• _Exercise details_: Reproduce each of the following entries word for word.

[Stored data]
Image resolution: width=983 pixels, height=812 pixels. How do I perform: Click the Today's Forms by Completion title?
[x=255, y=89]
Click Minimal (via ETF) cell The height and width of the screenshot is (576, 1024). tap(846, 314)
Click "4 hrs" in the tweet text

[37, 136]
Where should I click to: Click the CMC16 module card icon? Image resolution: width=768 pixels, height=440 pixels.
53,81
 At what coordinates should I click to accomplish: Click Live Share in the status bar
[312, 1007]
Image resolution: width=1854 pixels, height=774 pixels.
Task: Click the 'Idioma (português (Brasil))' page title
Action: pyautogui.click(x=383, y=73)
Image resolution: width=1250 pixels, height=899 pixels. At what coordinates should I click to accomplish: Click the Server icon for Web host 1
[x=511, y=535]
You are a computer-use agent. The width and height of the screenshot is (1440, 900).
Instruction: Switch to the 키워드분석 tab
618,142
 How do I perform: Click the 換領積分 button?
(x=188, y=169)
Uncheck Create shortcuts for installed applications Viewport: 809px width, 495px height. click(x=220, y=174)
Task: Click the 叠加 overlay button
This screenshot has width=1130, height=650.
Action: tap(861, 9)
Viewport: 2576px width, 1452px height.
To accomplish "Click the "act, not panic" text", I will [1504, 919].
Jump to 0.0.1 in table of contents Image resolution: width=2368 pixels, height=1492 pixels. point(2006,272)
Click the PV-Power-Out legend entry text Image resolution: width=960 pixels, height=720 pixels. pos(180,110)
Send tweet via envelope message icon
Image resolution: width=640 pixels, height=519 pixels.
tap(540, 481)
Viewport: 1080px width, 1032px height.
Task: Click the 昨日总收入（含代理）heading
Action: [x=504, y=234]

• _Reply to the exercise_:
Image resolution: width=983 pixels, height=812 pixels. How do I perform: Click the Today's Forms by Completion title?
[x=255, y=89]
Click Minimal (via ETF) cell The height and width of the screenshot is (576, 1024). tap(846, 314)
Click "4 hrs" in the tweet text

[37, 136]
Where should I click to: Click the CMC16 module card icon? Image resolution: width=768 pixels, height=440 pixels.
53,81
 At what coordinates should I click to accomplish: Click Live Share in the status bar
[312, 1007]
Image resolution: width=1854 pixels, height=774 pixels.
Task: Click the 'Idioma (português (Brasil))' page title
Action: pyautogui.click(x=383, y=73)
Image resolution: width=1250 pixels, height=899 pixels. At what coordinates should I click to accomplish: Click the Server icon for Web host 1
[x=511, y=535]
You are a computer-use agent. The width and height of the screenshot is (1440, 900).
Instruction: Switch to the 키워드분석 tab
618,142
 How do I perform: Click the 換領積分 button?
(x=188, y=169)
Uncheck Create shortcuts for installed applications Viewport: 809px width, 495px height. click(x=220, y=174)
Task: Click the 叠加 overlay button
This screenshot has width=1130, height=650.
Action: tap(861, 9)
Viewport: 2576px width, 1452px height.
To accomplish "Click the "act, not panic" text", I will [1504, 919].
Jump to 0.0.1 in table of contents Image resolution: width=2368 pixels, height=1492 pixels. point(2006,272)
Click the PV-Power-Out legend entry text Image resolution: width=960 pixels, height=720 pixels. pos(180,110)
Send tweet via envelope message icon
Image resolution: width=640 pixels, height=519 pixels.
tap(540, 481)
Viewport: 1080px width, 1032px height.
Task: Click the 昨日总收入（含代理）heading
Action: [x=504, y=234]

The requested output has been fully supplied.